In evaluating whether a contractual choice-of-law clause is enforceable, federal courts sitting in diversity apply the choice-of-law rules of the forum state. See Gibbs v. Carnival Cruise Lines, 314 F.3d 125, 131 (3d Cir. 2002). Under New Jersey law, which mirrors the choice-oflaw rules set forth in the Restatement (Second) of Conflict of Laws § 187,

[A] choice of law provision will not be honored: (1) if the state chosen has no substantial relationship to the parties or the transaction [and there is no other reasonable basis for the parties' choice]; or (2) application of the law chosen would conflict with a fundamental public policy of a state having a greater interest in a determination of a particular issue and [the law] of such state would be applicable in the absence of the choice of law provision under the governmental-interest analysis.

Prudential Ins. Co. of Am. v. Nelson, 11 F. Supp. 2d 572, 578 (D.N.J. 1998); see also Restatement (Second) of Conflict of Laws § 187 (1971).

The Court finds that the choice-of-law provision in the employment contract is unambiguous. Plaintiff freely entered into the employment agreement specifying that any claims or disputes arising out of the employment agreement shall be governed by California law and determined by arbitration in San Francisco, California. The choice of law provision was clearly stated in each of the employment agreements Plaintiff signed. Furthermore, the provision was set forth in the last section of the contracts, right before the signature lines; thus, the provision was not lost in the other terms of the agreement and it would be impossible for Plaintiff to not have seen it.

Plaintiff maintains that the provision is unenforceable because New Jersey public policy requires New Jersey residents employed in New Jersey to be protected by the New Jersey Law Against Discrimination ("NJLAD") and that California anti-discrimination law, the Fair Employment and Housing Act ("FEHA"), imposes a substantial burden on Plaintiff to assert her discrimination claim that she is not subjected to under the NJLAD.

The Court rejects Plaintiff's contention. Merely because Plaintiff is a New Jersey resident does not mean the NJLAD trumps California law nor does it vitiate the choice-of-law or arbitration provision in the contract. A New Jersey resident can contract for different state law to be applicable to her claims, even if the claims implicate New Jersey law. Plaintiff's status as a New Jersey resident does not relieve her of her contractual obligations with APC. California does bear a substantial relationship to the parties since APC is incorporated and headquartered in that state, and the Court finds that California is not so inconvenient of a forum as to deprive Plaintiff of her right to assert discrimination claims.

Further, the fundamental policy behind California's employment discrimination laws is the same as New Jersey's - to protect the states' residents from employment discrimination.
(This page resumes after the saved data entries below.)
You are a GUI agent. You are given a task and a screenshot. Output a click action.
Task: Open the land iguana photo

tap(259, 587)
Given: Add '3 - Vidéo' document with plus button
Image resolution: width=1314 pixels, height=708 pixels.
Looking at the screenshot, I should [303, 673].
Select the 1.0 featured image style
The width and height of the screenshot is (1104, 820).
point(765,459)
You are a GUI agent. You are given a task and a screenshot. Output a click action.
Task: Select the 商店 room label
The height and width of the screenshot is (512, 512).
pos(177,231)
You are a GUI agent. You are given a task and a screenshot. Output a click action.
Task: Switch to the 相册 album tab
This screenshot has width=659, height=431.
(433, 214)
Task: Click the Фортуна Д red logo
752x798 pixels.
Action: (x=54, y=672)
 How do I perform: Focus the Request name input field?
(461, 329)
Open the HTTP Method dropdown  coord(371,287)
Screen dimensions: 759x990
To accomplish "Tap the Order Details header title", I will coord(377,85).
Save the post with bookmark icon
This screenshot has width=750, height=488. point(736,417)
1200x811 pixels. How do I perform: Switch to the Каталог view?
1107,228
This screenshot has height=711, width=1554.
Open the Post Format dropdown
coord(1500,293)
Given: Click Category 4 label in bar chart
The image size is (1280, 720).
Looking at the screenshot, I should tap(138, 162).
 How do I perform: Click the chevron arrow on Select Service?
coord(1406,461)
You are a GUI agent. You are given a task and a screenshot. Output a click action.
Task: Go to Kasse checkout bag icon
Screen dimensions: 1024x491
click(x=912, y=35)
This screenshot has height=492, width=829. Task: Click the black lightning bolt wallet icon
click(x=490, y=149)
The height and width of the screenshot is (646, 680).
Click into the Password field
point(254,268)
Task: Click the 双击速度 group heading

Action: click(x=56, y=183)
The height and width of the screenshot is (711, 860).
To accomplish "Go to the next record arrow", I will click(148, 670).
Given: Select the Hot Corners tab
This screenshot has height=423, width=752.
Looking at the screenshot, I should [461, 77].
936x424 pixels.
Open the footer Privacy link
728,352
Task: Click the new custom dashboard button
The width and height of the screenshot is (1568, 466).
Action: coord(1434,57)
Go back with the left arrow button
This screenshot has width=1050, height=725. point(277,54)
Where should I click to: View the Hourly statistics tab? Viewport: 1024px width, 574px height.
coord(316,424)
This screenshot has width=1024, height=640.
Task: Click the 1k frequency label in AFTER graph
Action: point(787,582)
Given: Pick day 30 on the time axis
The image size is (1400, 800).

Moreover, application of California law does not deprive Plaintiff of any remedy. On the contrary, if Plaintiff prevailed in under FEHA, the same relief would be available to her as the relief provided under New Jersey law. Therefore, the Court finds that the choice of law provision contained in Plaintiff's employment contract is valid and enforceable.

Accordingly, the Court grants Defendants' motion to for summary judgment and Plaintiff's complaint is dismissed. An appropriate order follows.